Era hermoso escuchar los discos de música popular completos de esa forma, porque oías cosas que no pasaba el radio. Por ejemplo en el disco El Tahúr venía de relleno el corrido El Martes me fusilan, escrita y cantada por Vicente Fernández y que luego yo cite como epígrafe en un trabajo sobre los cristeros:
El martes me fusilan
a las seis de la mañana
por creer en Dios eterno
Y en la gran Guadalupana.
Me encontraron una estampa
de Jesús en el sombrero
por eso me sentenciaron
porque yo soy un cristero.
Por eso es que me fusilan
el martes por la mañana
matarán mi cuerpo inútil
pero nunca, nunca mi alma.
El tercer ritual tiene que ver con una costumbre de mi madre. Desde que éramos muy pequeños limpiaba los discos de vez en vez. Y en ese inter nos ponía algunos. Ese día inevitablemente comenzábamos escuchando junto con mis hermanos el disco de Cri Cri, por ejemplo, aquella discusión del Comal y la Olla, que a veces me desesperaba, escrita por Francisco Gabilondo Soler:
"Oye Olla, oye, ¡oye!
si te has creido que yo soy recargadera
búscate a otro que te apoye.
Y la Olla se volvió hacia el primero:
¡Peladote, majadero!
es que estoy en el hervor de los frijoles
y ni ánimas que deje para asté todo el brasero".
El Comal a la Olla le dijo:
¡cuando cruja, no arrempuje!
Con sus tiznes me ha estropeado ya de fijo
la elegancia que yo truje.
En la escuela primaria la música, casi en exclusiva pertenecía al territorio del 10 de mayo. Día de las madres. Ahí bailé, en segundo año, un paso doble vestido de torero (azul y oro) y el Carnavalito que cantaba Roberto Carlos, vestido de chino, dado que no hubo dinero para otro disfraz y me pusieron con el que había bailado mi hermano años atrás. El argumento de papá fue impecable: hay chinos en todo el mundo, hasta en los carnavales.
Llegando está el carnaval quebradeño, mi cholita.
Fiesta de la quebrada humahuaqueña para bailar
Erke, charango y bombo
carnavalito para bailar, bailar, bailar, bailar.
Tengo que decir que muchos de mis compañeros de salón eran hijos de los obreros que trabajaban en las disqueras que se ubicaban en la calle de Cuitláhuac (Musart, Peerless, etc.) en la Colonia Obrera Popular. Por ello estaban bastante al día de los éxitos de la música contemporánea de los años sesenta y tal vez, debido a eso, en el recreo ponían un disco de Demis Roussos, un gordo que cantaba vestido con una túnica y que estaba de moda.
En la Secundaria Anexa a la Normal Superior tuve dos inmensos maestros de inglés, no porque su método fuera infalible, sino porque ponían canciones de los Beatles como parte del aprendizaje del idioma.
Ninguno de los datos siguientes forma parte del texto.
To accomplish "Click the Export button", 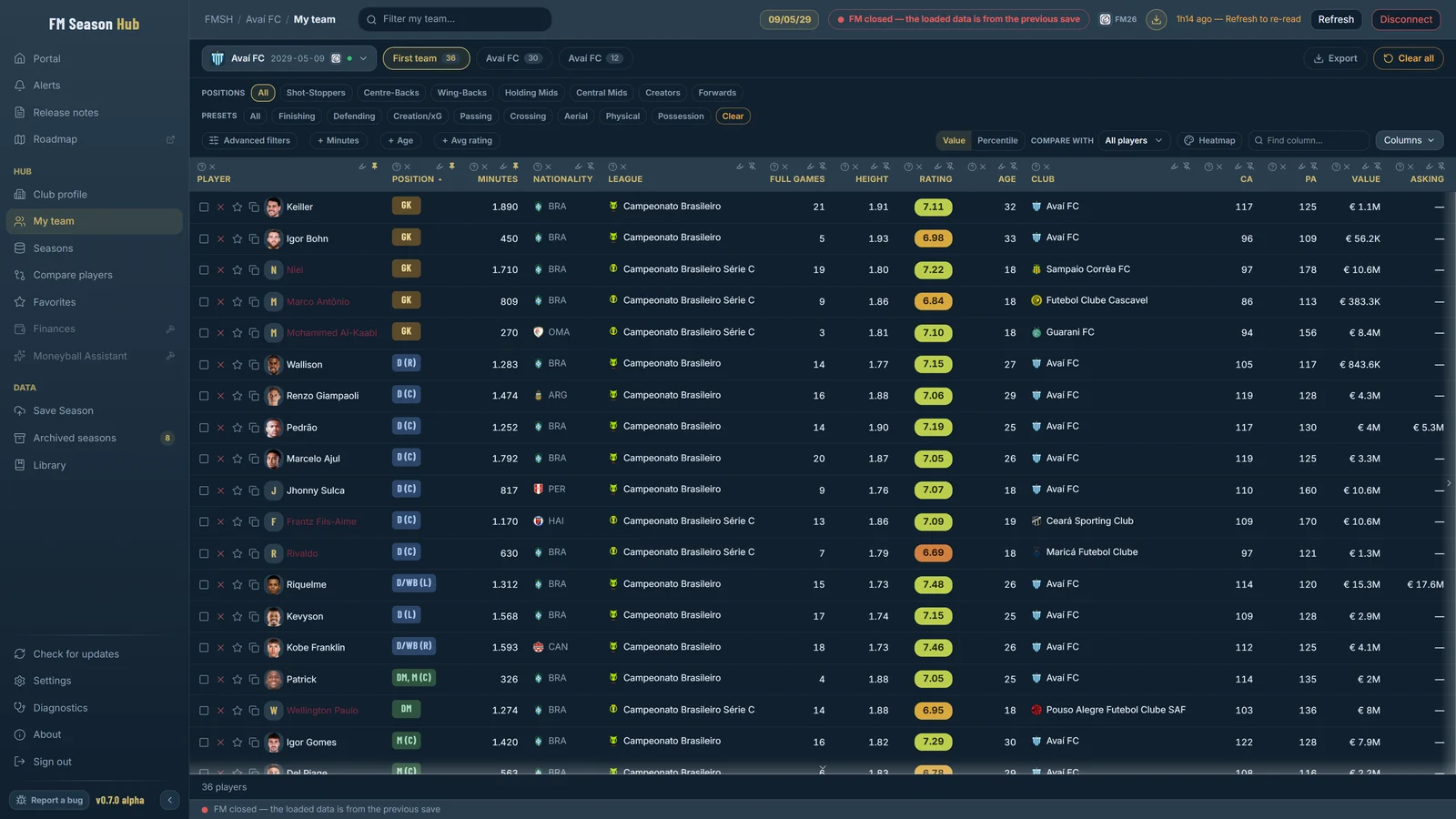I will [1335, 58].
Por supuesto que por esa época y en esa misma música me educó otro dispositivo: una radio de transistores que llegó como un regalo desde La Paz, Baja California Sur. En esta radio escuchaba, cuando podía, la estación Radio Éxitos y las horas dedicadas al cuarteto de Liverpool.
Los amigos próximos han sido la otra gran enciclopedia en la que me formado musicalmente: el rock (con cientos de derivaciones); la música de protesta; la trova -vieja y nueva-; la salsa con sentido social; el jazz; el bolero; el tango; los corridos; la música instrumental, clásica o barroca; el pop; la norteñas; la regional; la música de distintas partes del mundo.
Y toda ella la aprendí en fiestas, salones, pasillos, parques, autos, salas, cubículos, etc., y también de amigos que gozaban al compartir la música que les placía y con la que me quedé para siempre y que se ha ido convirtiendo en mi propia banda sonora y, sin lugar a duda, en una de mis mejores terapias.